Zoals de titel zegt spelen in dit fabelboek uit 1682 dieren de hoofdrol. Fabels zijn korte verhalen, vaak, maar niet altijd, met dieren in de hoofdrol en met een moraal aan het einde. In fabels nemen de dieren menselijke eigenschappen aan om ons een moraliserende spiegel voor te houden.
De fabel kent een lange geschiedenis. Een van de oudste schrijvers van fabels is Aesopus, een Griekse dichter die waarschijnlijk rond de zesde eeuw voor onze jaartelling leefde. Deze fabels worden door de eeuwen heen overgeleverd, maar raken wat ondergestoft. In de renaissance wordt de fabel nog gezien als een voornamelijk schoolse aangelegenheid. De bekende humanist Desiderius Erasmus noemt het met de woorden van Quintilianus 'vooral geschikt voor ongeschoolde en eenvoudige lieden', maar in de zestiende en zeventiende eeuw wint het genre terug aan populariteit.

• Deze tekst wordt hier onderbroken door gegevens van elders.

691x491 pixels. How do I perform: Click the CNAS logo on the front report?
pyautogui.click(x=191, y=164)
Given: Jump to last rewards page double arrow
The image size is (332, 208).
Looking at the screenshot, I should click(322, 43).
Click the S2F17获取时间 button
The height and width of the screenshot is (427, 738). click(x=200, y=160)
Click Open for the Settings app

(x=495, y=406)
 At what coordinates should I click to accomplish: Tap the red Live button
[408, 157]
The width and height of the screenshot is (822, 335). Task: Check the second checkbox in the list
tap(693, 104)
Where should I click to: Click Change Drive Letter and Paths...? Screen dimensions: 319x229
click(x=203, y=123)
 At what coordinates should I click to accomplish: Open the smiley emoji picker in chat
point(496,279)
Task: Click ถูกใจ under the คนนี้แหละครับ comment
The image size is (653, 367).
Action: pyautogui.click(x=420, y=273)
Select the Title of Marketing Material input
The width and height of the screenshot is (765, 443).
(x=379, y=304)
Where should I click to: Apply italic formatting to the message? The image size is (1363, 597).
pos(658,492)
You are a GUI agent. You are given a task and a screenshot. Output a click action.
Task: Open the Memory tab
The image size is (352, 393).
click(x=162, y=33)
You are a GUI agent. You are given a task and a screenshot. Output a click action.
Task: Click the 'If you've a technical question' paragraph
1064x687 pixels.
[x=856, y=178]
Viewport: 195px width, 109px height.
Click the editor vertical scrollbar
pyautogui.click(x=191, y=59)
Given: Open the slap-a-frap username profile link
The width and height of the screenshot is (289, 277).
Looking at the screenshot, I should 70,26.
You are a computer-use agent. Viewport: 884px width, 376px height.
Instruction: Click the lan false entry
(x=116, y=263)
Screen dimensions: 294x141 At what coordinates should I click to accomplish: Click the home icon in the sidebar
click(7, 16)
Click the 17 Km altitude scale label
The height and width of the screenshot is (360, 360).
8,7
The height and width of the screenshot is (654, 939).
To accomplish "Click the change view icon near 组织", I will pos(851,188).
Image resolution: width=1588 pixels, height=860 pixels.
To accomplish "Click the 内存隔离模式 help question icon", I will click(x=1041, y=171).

Fabels zijn van alle tijden en de moraal blijft ons bekend in de oren klinken, zoals hier in de 'Slang en Boer'. In deze fabel redt de boer het ‘addergebroed’, maar dat valt hem toch aan en wordt vervolgens in twee gekliefd. Het is net als het spreekwoord 'een adder aan zijn borst koesteren', wat hetzelfde betekent als 'iets doen voor een ondankbaar iemand'. Een fragmentje uit de tekst, in de oorspronkelijke spelling:
daer is geen boozer dier als een ondanckbaere mensche,
Die als hem alles gaet naer zijnen lust en wensche
D’ontfangen weldaed niet alleen ter zijden steld,
Maer den weldoender zelf met alle quaed vergelt.